It's a real step up on its predecessor, which was decent but slower and more sedate than a typical Midnight live performance, where they blitz through song after song at so frantic pace that each could be a bullet and they have to empty the bandolier before closing time. This really doesn't do anything that's new to anyone who's heard Midnight before, but it feels far more representative of their stage show and that's a good thing. They blister on stage and it's felt awkward to me that they don't blister on album. Well, they do here.

Sure, Escape Total Hell kicks off the album with what could have been an S.O.D. mosh part, but it's ready to speed up quickly and it doesn't even think about slowing down again, except as one tease midway before launching right back into full gear again. The previous album feels like it was stuck in third gear compared to this, which is pedal to the metal all the way. This is a quintessential song for Midnight too, hearkening right back to the early days of extreme metal. There's Bathory here and Venom and even someone like Bulldozer. The riffs are simple but they're relentless.
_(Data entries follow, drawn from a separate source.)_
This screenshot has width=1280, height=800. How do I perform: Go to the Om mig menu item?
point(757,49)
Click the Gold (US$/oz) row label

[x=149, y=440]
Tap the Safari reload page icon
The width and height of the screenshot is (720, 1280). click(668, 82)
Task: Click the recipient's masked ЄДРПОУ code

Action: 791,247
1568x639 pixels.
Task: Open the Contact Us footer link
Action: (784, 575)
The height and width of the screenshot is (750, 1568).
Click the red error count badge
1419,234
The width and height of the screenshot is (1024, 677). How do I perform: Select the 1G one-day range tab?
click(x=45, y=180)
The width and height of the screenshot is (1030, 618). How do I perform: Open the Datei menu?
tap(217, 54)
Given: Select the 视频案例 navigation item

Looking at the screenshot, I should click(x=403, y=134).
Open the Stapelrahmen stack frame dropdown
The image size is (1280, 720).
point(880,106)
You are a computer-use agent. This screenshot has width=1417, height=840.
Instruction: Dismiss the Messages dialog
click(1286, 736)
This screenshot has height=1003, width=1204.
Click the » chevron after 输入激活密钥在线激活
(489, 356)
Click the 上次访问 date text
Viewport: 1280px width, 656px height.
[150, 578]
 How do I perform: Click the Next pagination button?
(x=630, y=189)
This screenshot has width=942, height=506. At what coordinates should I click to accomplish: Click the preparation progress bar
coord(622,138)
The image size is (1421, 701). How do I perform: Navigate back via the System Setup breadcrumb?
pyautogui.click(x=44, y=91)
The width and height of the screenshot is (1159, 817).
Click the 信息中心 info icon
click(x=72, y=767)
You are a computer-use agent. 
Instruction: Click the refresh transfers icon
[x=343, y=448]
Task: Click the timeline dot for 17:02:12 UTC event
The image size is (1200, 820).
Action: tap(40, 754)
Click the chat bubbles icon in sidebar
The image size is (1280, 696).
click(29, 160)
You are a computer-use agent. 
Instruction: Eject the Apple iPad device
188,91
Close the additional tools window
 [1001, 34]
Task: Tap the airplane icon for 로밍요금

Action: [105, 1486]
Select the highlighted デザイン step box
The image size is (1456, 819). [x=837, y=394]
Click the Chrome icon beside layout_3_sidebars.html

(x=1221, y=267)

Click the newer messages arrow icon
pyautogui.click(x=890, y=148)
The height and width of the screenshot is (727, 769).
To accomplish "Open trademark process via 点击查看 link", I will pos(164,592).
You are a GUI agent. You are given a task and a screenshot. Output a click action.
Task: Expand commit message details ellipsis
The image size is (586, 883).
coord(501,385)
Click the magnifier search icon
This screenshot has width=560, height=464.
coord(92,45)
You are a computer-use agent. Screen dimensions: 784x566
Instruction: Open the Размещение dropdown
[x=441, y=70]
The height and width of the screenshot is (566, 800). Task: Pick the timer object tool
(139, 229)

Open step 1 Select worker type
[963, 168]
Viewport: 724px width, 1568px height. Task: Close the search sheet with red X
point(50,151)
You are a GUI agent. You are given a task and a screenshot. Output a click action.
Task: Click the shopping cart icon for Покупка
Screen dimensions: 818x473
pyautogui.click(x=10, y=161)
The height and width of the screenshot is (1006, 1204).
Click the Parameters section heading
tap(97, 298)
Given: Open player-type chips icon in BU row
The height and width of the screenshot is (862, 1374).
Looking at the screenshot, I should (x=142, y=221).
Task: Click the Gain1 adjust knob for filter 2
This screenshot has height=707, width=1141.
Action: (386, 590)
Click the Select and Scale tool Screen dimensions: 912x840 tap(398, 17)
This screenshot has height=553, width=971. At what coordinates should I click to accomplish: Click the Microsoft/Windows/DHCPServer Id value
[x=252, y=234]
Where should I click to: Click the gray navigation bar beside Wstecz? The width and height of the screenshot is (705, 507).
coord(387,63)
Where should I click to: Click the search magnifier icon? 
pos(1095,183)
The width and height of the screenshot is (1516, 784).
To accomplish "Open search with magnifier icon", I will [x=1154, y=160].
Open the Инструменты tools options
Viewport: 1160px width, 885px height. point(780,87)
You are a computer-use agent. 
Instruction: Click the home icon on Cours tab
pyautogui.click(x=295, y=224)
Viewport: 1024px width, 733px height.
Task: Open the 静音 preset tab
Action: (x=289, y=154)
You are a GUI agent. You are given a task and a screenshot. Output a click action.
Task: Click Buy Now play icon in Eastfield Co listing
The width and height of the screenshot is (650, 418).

The most unusual aspect to Expect Total Hell is that it lasts almost three and a half minutes, which makes it almost an epic for Midnight. There are ten tracks on offer here but this is the only one to reach three minutes. The entire album has stripped off, washed up and gone to bed in not far over twenty-five minutes. When an album is over three minutes shorter than Reign in Blood, even with the same number of tracks, then you know it's inherently stripped down to its vicious essence.

All ten of these tracks get down to business immediately and don't waste time wrapping up when they're done, even something like Slave of the Blade, which is a tad slower than the tracks before it, playing out with even more of a Tank vibe to the guitarwork than others, both the riffs and the solos, and an Exciter transition into the chorus. As you might imagine from the names I've thrown out there as comparisons, everything's old school here. In many ways, Midnight's sound is close to everything I loved about heavy metal in the mid eighties. There's NWOBHM riffing, the tempo of early speed metal and the edge of proto-extreme metal, all at the same time.

In many ways, Athenar has found the balance point between early Saxon and early Bathory, but I can't figure out which way that goes. Maybe it's both in turn. Dungeon Lust isn't light years away from Saxon covering Return of the Darkness and Evil, while Nuclear Savior has moments where it could be Bathory covering Motorcycle Man. There's Motörhead all over Expect Total Hell and in a whole bunch of the other songs too. There's Tank everywhere. Mercyless Slaughtor (sic) goes back to that S.O.D. moshing mindset. F.O.A.L. kicks off like Girlschool but is presumably another Venom homage, a nod to their F.O.A.D.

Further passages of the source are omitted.